The fact that these kids were able to sneak their way into an elite school is not a bug in the system—it’s a feature of the system.
Money and power beget money and power, and so as long as money is one of the determining factors of how kids get into college, scandals like these will keep happening.
The system for college admissions as it stands now does not reward merit and effort when ineligible students get into schools simply because their parents have the money to bribe them in.
The methods of fixing entrance exams and bribing coaches are not the only problematic means of getting the children of wealthy people into elite schools. One form of systematic bias in the admissions system is Legacy Admissions, which give preferential treatment to the children of alumni at the respective colleges.

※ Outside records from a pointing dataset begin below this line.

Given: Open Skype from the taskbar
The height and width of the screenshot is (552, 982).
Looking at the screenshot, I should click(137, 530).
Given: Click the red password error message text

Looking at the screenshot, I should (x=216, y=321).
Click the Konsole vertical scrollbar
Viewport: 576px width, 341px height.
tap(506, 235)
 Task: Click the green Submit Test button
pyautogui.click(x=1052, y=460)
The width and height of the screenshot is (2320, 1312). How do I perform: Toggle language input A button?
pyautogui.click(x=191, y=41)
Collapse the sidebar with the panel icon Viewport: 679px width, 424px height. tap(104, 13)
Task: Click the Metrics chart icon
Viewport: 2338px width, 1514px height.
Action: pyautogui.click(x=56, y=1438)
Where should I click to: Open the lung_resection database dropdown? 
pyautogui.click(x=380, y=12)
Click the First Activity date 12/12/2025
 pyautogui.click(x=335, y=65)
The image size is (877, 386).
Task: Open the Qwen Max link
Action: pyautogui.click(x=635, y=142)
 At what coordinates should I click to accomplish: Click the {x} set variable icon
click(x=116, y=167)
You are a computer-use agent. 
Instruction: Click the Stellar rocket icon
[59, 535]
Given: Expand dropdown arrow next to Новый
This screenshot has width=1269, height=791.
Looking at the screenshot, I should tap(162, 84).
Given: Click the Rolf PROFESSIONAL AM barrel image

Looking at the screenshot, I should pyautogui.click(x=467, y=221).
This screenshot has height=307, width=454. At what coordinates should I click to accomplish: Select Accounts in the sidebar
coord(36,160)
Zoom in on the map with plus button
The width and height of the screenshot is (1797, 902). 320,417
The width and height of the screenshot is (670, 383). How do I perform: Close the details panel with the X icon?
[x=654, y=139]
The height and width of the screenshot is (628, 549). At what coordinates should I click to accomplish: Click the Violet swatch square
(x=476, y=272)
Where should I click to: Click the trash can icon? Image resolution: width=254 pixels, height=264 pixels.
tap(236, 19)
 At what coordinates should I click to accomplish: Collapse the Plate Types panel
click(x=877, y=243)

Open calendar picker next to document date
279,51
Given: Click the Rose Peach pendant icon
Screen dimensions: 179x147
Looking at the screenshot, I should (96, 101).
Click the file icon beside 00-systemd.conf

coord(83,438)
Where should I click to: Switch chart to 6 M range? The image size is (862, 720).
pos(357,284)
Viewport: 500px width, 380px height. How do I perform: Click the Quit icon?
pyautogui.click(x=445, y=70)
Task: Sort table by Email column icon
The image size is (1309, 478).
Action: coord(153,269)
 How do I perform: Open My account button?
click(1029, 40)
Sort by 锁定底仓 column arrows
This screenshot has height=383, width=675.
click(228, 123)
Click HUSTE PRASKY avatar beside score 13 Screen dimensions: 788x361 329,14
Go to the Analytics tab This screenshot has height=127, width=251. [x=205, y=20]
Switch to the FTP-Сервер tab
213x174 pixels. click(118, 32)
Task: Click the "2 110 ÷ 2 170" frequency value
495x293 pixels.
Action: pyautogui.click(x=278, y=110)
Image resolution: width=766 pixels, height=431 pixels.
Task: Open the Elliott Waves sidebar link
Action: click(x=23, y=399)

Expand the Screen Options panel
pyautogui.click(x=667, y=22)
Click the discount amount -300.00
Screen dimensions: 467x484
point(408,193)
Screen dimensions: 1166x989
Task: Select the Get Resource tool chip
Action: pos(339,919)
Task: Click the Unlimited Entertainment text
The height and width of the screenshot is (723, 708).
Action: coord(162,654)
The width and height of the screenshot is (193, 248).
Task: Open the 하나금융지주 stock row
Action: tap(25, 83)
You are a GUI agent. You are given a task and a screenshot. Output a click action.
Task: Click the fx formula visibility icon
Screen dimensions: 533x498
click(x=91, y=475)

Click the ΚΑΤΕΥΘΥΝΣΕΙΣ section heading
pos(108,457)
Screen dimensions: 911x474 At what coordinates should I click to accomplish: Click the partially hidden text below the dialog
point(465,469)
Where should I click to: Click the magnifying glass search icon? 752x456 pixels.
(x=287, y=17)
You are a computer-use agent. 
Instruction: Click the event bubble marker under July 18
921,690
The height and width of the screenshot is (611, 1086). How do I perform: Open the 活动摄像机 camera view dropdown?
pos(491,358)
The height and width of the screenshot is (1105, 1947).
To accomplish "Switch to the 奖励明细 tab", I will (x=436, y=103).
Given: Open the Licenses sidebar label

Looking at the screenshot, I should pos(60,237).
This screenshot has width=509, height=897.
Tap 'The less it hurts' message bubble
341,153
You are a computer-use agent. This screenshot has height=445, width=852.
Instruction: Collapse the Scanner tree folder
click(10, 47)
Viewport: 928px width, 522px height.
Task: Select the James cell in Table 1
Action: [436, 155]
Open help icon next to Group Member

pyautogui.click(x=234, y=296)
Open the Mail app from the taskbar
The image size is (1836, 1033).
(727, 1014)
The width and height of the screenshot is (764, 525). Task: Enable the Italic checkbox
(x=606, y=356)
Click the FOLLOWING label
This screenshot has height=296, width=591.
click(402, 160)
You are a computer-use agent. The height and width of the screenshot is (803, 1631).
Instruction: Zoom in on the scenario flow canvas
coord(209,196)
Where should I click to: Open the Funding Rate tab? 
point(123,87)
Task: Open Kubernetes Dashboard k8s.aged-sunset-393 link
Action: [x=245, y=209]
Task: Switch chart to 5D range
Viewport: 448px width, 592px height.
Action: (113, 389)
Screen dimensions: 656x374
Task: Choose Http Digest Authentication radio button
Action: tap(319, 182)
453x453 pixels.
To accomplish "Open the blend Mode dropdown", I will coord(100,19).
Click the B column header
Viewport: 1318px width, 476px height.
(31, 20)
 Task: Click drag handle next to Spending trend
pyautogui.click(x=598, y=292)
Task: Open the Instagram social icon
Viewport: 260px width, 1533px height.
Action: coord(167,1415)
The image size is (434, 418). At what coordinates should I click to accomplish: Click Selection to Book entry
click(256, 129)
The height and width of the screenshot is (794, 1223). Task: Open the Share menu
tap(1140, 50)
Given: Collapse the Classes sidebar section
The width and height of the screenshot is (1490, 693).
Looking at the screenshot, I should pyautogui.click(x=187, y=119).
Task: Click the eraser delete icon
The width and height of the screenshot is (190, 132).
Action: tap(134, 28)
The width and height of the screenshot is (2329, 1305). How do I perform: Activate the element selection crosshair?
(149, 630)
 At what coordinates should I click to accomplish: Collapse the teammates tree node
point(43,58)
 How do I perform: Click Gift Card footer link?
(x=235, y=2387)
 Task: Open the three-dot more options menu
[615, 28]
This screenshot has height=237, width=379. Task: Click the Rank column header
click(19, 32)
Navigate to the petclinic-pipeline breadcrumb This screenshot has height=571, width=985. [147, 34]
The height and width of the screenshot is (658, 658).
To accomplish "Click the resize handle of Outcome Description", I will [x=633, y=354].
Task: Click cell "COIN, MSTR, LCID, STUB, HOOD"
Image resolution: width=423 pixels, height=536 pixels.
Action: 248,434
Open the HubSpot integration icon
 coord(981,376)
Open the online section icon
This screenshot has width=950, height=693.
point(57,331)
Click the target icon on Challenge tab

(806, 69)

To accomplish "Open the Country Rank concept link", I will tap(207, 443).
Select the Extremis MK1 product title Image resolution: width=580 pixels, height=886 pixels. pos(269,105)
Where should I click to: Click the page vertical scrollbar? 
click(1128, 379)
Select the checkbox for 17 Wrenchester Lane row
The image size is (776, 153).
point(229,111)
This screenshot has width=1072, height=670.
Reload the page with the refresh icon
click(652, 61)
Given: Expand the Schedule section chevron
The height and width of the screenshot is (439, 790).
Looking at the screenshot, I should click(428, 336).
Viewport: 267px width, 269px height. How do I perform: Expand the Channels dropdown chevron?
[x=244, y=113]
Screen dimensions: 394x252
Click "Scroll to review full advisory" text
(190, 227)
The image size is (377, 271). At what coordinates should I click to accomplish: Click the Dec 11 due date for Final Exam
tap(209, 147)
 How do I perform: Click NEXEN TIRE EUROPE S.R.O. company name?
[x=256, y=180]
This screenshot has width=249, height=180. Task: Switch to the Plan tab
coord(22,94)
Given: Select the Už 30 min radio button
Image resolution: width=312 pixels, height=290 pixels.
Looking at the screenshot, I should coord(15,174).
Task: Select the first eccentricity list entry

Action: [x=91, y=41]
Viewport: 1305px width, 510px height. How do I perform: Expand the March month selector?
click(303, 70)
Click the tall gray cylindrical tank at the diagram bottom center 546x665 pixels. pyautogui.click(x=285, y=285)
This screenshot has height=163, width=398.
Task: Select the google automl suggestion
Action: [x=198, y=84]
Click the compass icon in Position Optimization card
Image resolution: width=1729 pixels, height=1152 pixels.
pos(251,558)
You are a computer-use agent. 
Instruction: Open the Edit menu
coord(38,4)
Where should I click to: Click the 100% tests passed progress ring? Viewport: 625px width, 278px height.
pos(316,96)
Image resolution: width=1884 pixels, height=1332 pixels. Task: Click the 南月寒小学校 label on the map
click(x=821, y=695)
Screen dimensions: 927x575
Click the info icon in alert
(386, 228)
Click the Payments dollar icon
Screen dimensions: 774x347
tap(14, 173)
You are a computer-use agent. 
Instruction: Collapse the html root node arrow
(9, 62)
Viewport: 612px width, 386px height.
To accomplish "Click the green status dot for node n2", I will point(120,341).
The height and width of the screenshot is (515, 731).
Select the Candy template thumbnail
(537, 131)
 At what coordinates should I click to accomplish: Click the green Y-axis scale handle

This seems to be yet another example of how wealth and influence stay in the hands of a few families in the upper class while the rest of society struggles to get by.
In other instances, a wealthy person may pay for the construction of a new building at a college or make a large donation, and lo and behold, the child of that affluent person gets into said college.
In many ways, getting into college is a gamble.
Students study hard to do well in school and on exams to try and even the odds against their wealthier counterparts, but one lesson that any experienced gambler will tell you is that the house always wins.